The first time I took the bandage off to shower and switch to a compression garment, I looked in the mirror and cried. It was like I was seeing the version of myself I had always hoped to see in the mirror. I texted photos to Dr. Shafer and Amy, and Dr. Shafer quickly replied with “remember how this looks, because you’re about to swell like crazy, and it’s going to take several weeks to get back to this.” Determined to be a gold star patient, I immediately put on the compression garment.

Patients can expect to wear compression pretty much 24/7 for around two weeks, then just at night for an additional few weeks. I swapped between two compression garments: a tighter one for daytime, and a softer more comfortable one for sleeping. There were instances when I needed to take meetings or pop into a neighbor’s birthday celebration, so I was able to be a flexible with it. Dr. Shafer’s advice was spot on; seeing the swelling was a little bit stressful in those initial few weeks, but after around the six week mark, the results were undeniable.

Around eight weeks after my procedure, Dr. Shafer texted me that he needed a model for Juvéderm Volux, which is a filler the FDA approved last January that’s specifically designated for the jawline area, used to help define that area even more. I was already happy with my results from the liposuction, but am all about maximizing results, so, naturally, I was game to try it out. The immediate before-and-after photos were so impressive — far more impactful than previous jawline injections I’d gotten.

The takeaway

While my new jawline isn’t giving Brad or Dean a run for their money, I really couldn’t be happier with how everything has turned out for me. I look back to just a few short months ago, and it seems so foreign to recall the extent to which I was always so on edge about my appearance. No matter where I was or what situation I was in, I’d always be thinking about how I was positioning my body to minimize the double chin. In photos, the double chin was the first thing I looked for. Now, it’s like I’m finally able to relax.

Discussing plastic surgery is tricky. Societally, there isn’t a lot of nuance on the topic; we seem to only hear about the “Botched” kinds of extremes, horror stories and stigmas. While I couldn’t be happier with my own experience and ultimate outcome, I’m also acutely aware of how it can be a slippery slope. Shortly after my chin liposuction, I started to think about whether I might want to get my buccal fat removed, too; but then I reminded myself that just because I was happy with one result, doesn’t mean I need to chase another. 

If you are considering plastic surgery of any kind, it’s as important to invest time not only into researching your doctor, but also into understanding what your goal is.

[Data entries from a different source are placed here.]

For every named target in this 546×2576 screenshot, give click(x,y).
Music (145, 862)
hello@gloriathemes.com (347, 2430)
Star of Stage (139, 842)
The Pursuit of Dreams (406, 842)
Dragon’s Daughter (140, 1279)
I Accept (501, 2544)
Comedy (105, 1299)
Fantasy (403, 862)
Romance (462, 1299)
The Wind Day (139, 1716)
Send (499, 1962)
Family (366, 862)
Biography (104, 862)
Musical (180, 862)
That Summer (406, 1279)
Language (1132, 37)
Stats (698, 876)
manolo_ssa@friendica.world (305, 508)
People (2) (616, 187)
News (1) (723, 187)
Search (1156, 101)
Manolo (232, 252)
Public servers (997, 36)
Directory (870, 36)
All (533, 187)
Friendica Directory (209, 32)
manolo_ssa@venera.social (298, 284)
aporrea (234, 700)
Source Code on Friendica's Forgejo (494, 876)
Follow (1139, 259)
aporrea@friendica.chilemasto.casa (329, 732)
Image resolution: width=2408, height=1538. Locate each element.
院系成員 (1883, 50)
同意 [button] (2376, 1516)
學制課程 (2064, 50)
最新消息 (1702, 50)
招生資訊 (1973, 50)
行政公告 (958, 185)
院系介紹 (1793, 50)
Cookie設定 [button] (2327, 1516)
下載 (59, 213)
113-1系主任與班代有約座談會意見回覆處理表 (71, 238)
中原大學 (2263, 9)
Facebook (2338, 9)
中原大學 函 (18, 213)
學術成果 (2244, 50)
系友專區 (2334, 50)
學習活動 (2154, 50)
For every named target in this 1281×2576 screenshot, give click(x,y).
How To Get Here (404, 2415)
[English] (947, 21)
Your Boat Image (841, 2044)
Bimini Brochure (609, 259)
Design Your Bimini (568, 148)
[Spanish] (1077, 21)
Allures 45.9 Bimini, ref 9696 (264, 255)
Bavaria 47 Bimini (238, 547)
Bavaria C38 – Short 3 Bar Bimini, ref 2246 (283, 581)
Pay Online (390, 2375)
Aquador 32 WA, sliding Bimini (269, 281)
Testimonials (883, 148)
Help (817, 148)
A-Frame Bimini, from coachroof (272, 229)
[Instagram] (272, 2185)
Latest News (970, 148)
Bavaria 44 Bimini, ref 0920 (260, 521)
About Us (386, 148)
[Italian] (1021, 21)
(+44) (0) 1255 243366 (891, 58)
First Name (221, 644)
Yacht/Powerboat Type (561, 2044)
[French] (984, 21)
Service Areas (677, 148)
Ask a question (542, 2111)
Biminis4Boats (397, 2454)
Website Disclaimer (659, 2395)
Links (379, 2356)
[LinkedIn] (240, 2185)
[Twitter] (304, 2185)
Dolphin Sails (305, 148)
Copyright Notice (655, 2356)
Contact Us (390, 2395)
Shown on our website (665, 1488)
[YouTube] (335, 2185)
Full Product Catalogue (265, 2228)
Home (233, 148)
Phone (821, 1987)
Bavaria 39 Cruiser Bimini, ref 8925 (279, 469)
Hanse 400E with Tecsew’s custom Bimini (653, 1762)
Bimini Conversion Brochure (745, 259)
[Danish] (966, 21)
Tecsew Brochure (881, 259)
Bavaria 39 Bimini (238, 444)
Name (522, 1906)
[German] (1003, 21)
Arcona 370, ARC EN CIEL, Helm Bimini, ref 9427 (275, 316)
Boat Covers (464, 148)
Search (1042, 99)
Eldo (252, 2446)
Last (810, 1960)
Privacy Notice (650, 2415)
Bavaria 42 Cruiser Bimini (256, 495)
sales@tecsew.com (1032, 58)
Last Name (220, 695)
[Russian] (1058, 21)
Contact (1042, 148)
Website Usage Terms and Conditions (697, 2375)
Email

It’s also not lost on me that undergoing so many treatments over the course of several years may make me sound like a bit of an aesthetics extremist, but I don’t regret a thing. My jawline journey has been an education not only in the world of cosmetic procedures, but also in my own relationship with my physical appearance and how I perceive myself. I’m thankful for the privileges and access I’ve had to be able to safely take these matters into my own hands (or at least, those of a trusted doctor) — being able to have autonomy over the appearance of my face has profoundly impacted my confidence, and that’s not something I take for granted. 

Editor’s Note: Because he appeared as a social media model, the writer received all treatments and procedures mentioned throughout this essay gratis.